Sudan: Guarded joy at registration
Wednesday, December 08, 2010
By Nils Carstensen
David Hiiboro is holding up a deep blue index finger. “I finally got to register today. When we signed the peace agreement back in 2005, I never imagined we would actually get to this point.”
Kenneth Duku, showing his blue finger, says: “I’ll be ready to vote from very early in the morning on January 9. And if the result comes out the way I wish for - but only then - I’ll be the first one to start jumping up and down.”
Hiiboro spent 10 years of his young life in the bush with the southern rebel movement but now works with a company based in Juba. Duku worked for more than a decade discreetly in northern Sudan trying to help some of the millions of displaced living in huge ram-shackle camps on the brink of the dessert in different parts of the north. Today he continues supporting people in need, only now from Juba in the south.
Looking at the huge smiles on the faces of Hiiboro and Duku, you recognise how deep emotions run in this referendum.

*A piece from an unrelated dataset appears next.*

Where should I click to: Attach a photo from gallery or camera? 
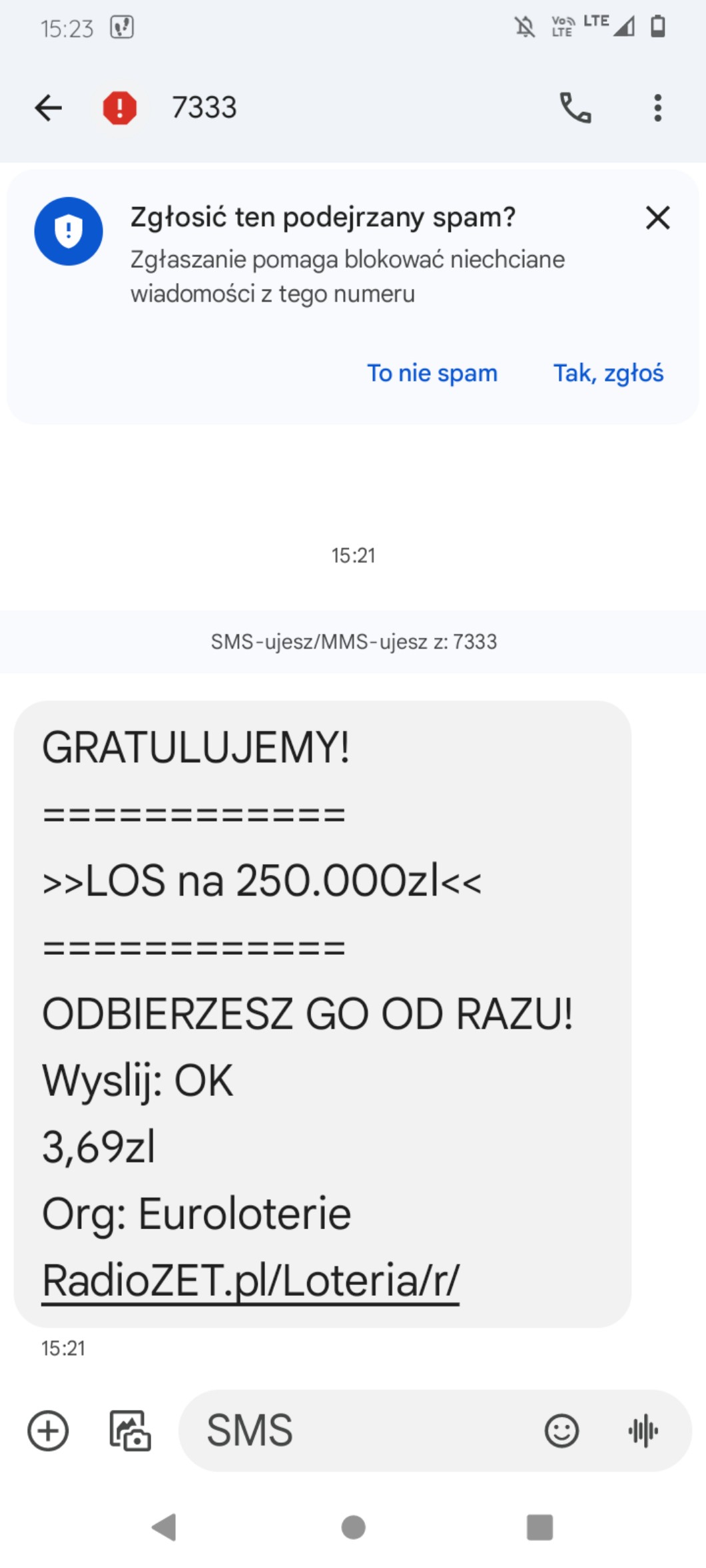130,1430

It comes at the end of a six year long peace agreement, which many hope will end several decades of war and instability between northern and southern Sudan.
But following on the heels of the cheers and joy at voter registration centres, comes fears the referendum could trigger a major crisis in Sudan. Few expect a return to full-scale war between north and south but many fear mounting political tension and numerous possible local conflicts may trigger a large scale exodus of southern Sudanese from the north. The number of southerners remaining in the north is essentially unknown but likely to be in the magnitude of one million.
Tens of thousands have already left Khartoum, some on transport organised by the government in the south, others setting out on their own. They all embark on a journey likely to take weeks using local lorries, buses and river barges down the Nile. All will have to cross the border between north and south where political tension and military build-up has increased significantly over the last months.
Early reports of people getting stuck along the route and running out of basics like shelter, food and water are already coming in from Bentiu in Upper Nile.
“From pastors and officials with local churches, we already know that tens of thousands of people are on the move,” explains John Ashworth who works with the church network Sudan Ecumenical Forum. He is monitoring the movement of people and has already received the first reports of harassment, violence and rape against some returnees.
In the face of these events, ACT Alliance members in Sudan are preparing how best to help people as they return to the south, in possibly large numbers.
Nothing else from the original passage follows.